Culture Warrior Ed Gillespie Emerges as Defender of Virginia Monuments: ‘I’m For Keeping Them Up’

Ed Gillespie
Steve Helber/AP

Virginia’s Confederate history is again at the center of the State’s electoral politics. Republican Gubernatorial nominee Ed Gillespie vowed to preserve monuments in a new ad for an election CNN is calling a “culture war.”

“I’m for keeping ’em up,” Gillespie tells Virginia voters in the ad, launched Wednesday, adding, in reference to his general election opponent Lt. Gov. Ralph Northam, “and he’s for taking ’em down. That’s a big difference in November.”

By contrast, Northam told a Richmond, VA, radio station, in August, that, with regards to that city’s Civil War monuments, “I will do everything that I can, that I have authority to do to remove the statues at the state level.”

Incumbent Democrat Terry McAuliffe, under whom Northam has faithfully served, has been among the nation’s leading anti-Confederate monuments officials, calling them “symbols of hatred.” He repeatedly pushed for their removal, despite Virginia law not granting him that power.

In the 1861-65 war, Virginia was host to the Confederate Capitol and the home of many of the South’s greatest leaders, including Gen. Robert E. Lee, Gen. Thomas “Stonewall” Jackson, Gen. Joseph E. Johnston, and Gen. J.E.B. Stuart. The state is littered with monuments to these men and memorials to the tens of thousands of other sons of Virginia who perished in Confederate service. These statues have, in recent years, become greater and greater targets of leftist fury – with activists, and now politicians, working to erase the historical memory of the Confederacy from Virginia’s public places.

On Thursday, the monuments issue caused CNN’s Eric Bradner to claim, “The Virginia governor’s race has turned into a culture war.”

Bradner notes President Trump’s support for Gillespie, citing his monuments stance.

On the other side of the campaign, Democrats have fallen back on trying to link Gillespie to “hate” and racism, distributing mailers superimposing Gillespie and Trump above an image from August’s torchlight white nationalist march in Charlottesville.
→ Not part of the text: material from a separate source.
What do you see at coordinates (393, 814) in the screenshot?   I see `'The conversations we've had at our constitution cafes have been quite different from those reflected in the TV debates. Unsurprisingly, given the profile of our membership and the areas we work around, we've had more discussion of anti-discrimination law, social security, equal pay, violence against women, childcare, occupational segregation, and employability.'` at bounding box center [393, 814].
Gillespie’s campaign manager called the move a “new low”:

Gillespie has stated that “white supremacists have no place in Virginia.” The Northham flyer makes no attempt draw a logical, ideological, or causal link between Gillespie and the “Unite the Right” rally, or racism more generally, but CNN’s Bradner posits the “basis” for the ad is Gillespie’s not sufficiently condemning President Trump’s entirely accurate remarks following the Charlottesville rally.

The president, to the chagrin of substantially all the mainstream media and a great mass of both major parties’ political establishments, claimed, in effect, that many people attending the rally, ostensibly to defend Charlottesville’s Confederate monuments, were not “white supremacists” or “neo-Nazis” and that leftist counter-protesters, including “Antifa” gangs, shared responsibility for the violence.

Meanwhile, another Virginia Democratic Party campaign flyer came under fire for conspicuously omitting their black nominee for Lt. Governor, Justin Fairfax. In earlier flyers, Fairfax had appeared, in proper order of precedence, between white Gubernatorial nominee Northam and Mark Herring, the also white attorney general candidate. As the race neared its conclusion, and polls put Gillespie up by as much as eight points over Northam, flyers reportedly distributed in Northern Virginia showed only Northam and Herring, creating the impression of an all-white ticket. The Northam campaign claims it created the Fairfax-free flier at the behest of the Laborers’ International Union of North America, who endorsed him and Herring, but not Fairfax.